Choosing The Best Plan for You - Always do ample research before going into a lender so that you can scrutinize all the details of the plan to your advantage. There are various sources you can turn to – the internet, books, friends and family who have a home equity line.
- When you are seriously considering a home equity line of credit, please take a few moments to think about:
- Your current ability to make the minimum payment.
- Your future ability to make the minimum payment.
- The amount you wish to draw on – if this is a small one time amount, you should consider alternative options because the additional fees in order to obtain a home equity line of credit might not be worth the lower interest rate. A typical credit card does not charge any of the aforementioned fees, however it IS a higher interest rate, but if your amount is insignificant and you plan to pay it off relatively quickly, a home equity line might not be beneficial due to the additional costs.
- If you sell your home, you will need to pay back the mortgage and the home equity credit line. If you plan to sell the house in the short-term future, consider all the additional fees you will need to pay in order to obtain a home equity line of credit.

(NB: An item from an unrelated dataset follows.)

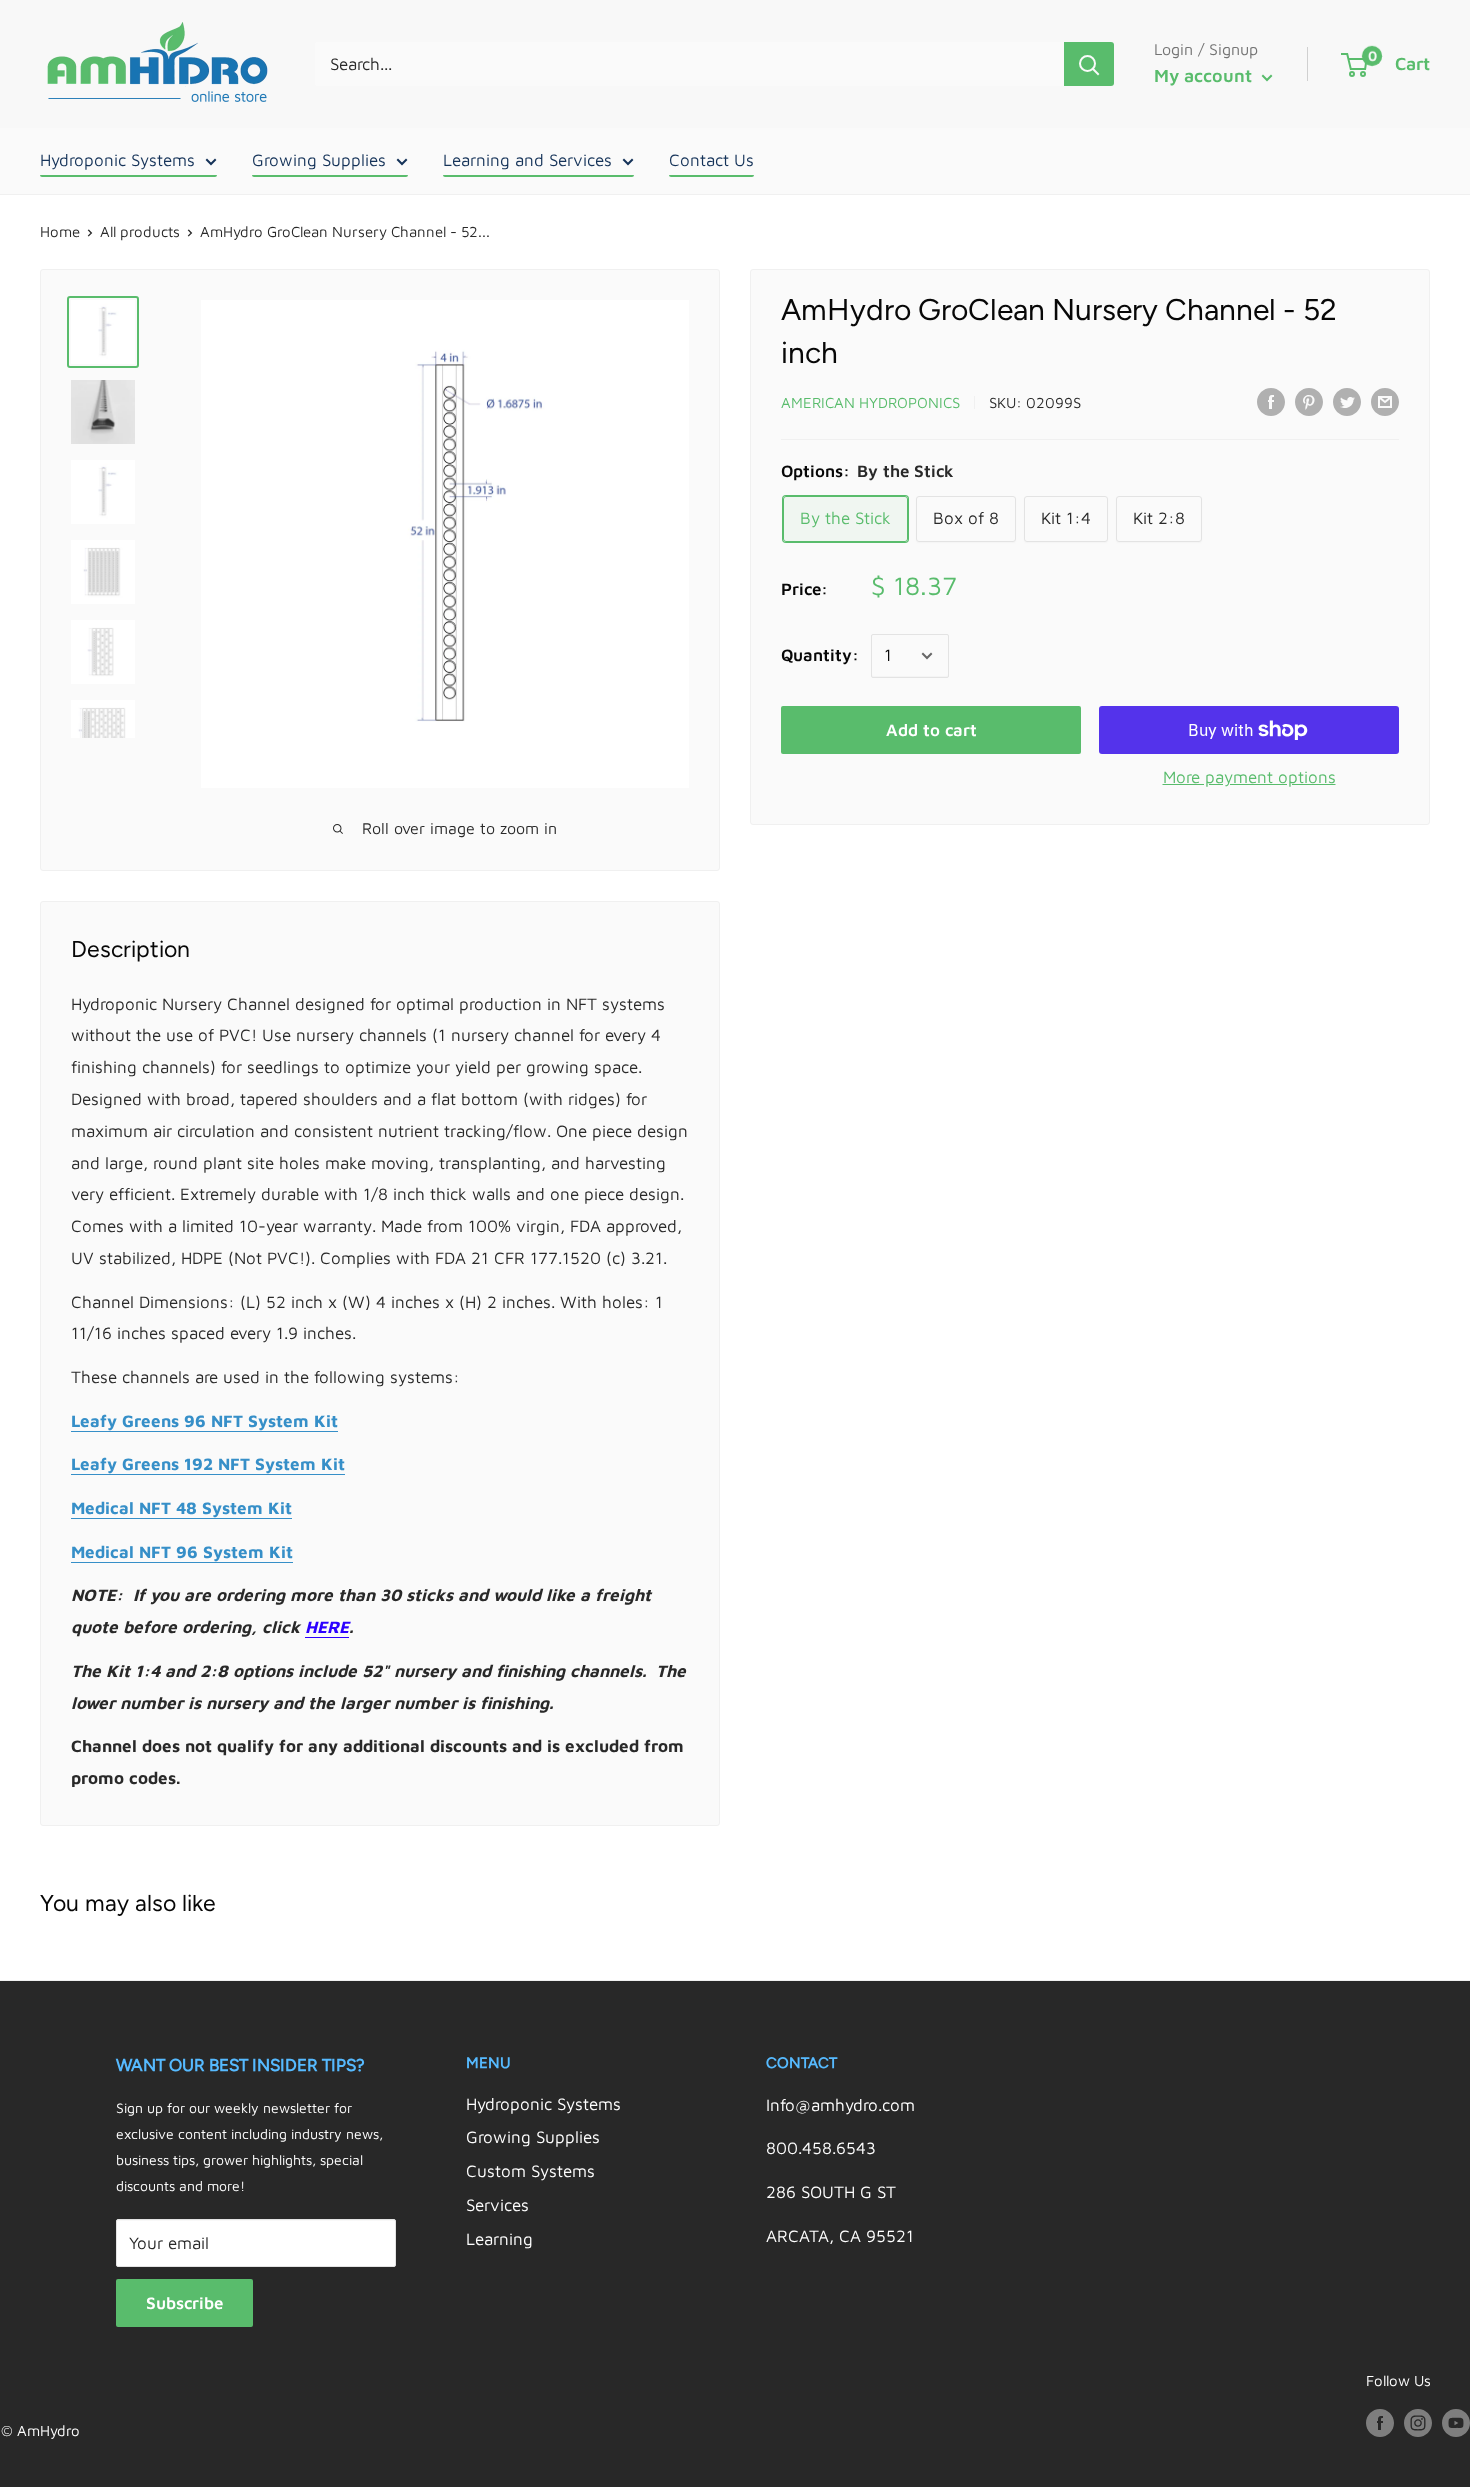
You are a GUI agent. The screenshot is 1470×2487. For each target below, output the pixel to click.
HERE (327, 1627)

- Interest Rates – Although the interest rate is relatively low when compared to credit card borrowing, these rates are not fixed. Home Equity Lines of Credit have variable interest rates depending on the fluctuation of the index. The rate is based on the current index (prime rate published in newspapers, Treasury Bill rate, etc). The lender takes this index and adds on the margin (the amount the lender earns off of borrowing from you – the index is their cost of borrowing to lend to you) – usually 2% depending on the lender.